ANN ARBOR, Mich. -- Call him a Renaissance man.
After running back Vincent Smith's performance against Minnesota, it might be the best way to describe him.
Three of the first four scores for the Michigan football team involved Smith -- but in all three plays, he played a different role.
"He does everything you want him to do when you look at him as a football player and how he prepares," coach Brady Hoke said. "Vince is a guy that you know you can count on."
On Michigan's first drive, Denard Robinson handed the ball off to Smith for a short 3-yard run for a touchdown. On the Wolverines' third drive, they ran a halfback option pass with Smith, who threw the ball to Drew Dileo for a touchdown.
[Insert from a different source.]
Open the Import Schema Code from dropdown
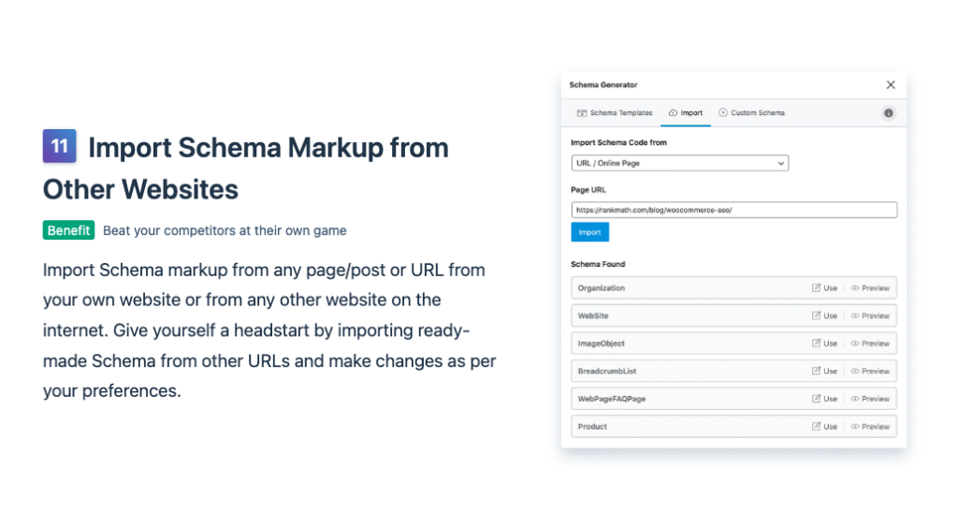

Smith followed that up by catching a short pass from Robinson and turning it into a 28-yard touchdown play to put Michigan up 28-0 midway through the second quarter.
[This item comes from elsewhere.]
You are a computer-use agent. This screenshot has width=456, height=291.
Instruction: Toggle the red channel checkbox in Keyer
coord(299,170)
"That's exactly what we expect out of him," fellow running back Fitzgerald Toussaint said. "He's a hard worker, and he's capable of doing those types of things."
"And he can pass," backup quarterback Devin Gardner added with a smile.
The scoring trifecta hasn't happened at Michigan in modern football history and was accomplished just three times last season in the FBS -- Ohio's Boo Jackson against Buffalo, Ohio State's Terrelle Pryor against Eastern Michigan, and Kentucky's Randall Cobb against Auburn.
Five On Three
Vincent Smith joined some impressive company on Saturday when he passed for a touchdown, ran for one and caught another. Here are the last five FBS players to accomplish the feat.
Jackson and Pryor are both quarterbacks, and Cobb is a wide receiver. But it's a little different when you see a player who's primarily a runner cocking his arm back for a pass into the end zone.
"I was just put in the right place at the right time," Smith said. "The coaches know what I'm capable of. Whatever I have to do for the team to help them out."
Up until this week, Smith has mainly helped out Michigan by being one of its most reliable running backs. So far, he has amassed more than 200 yards on the ground.
But Smith wasn't the only running back to impress in the Big Ten opener. Toussaint had his first 100-yard game, and Thomas Rawls rushed for 74 on 10 carries. In total, the Wolverines rushed for almost 400 yards.
But for the running back corp, it was Smith who brought a multidimensional element, which, after Saturday's game, looks like something to be expected from the Wolverines.
When Smith was asked about how many different looks fans could expect, Robinson jokingly chimed in saying, "Don't tell them anything."
But Smith said his role going forward in the Big Ten was to stay positive and contribute in whatever way he could for the team.
On Saturday, he ran, caught and threw, proving to everyone how multidimensional the Michigan offense really is.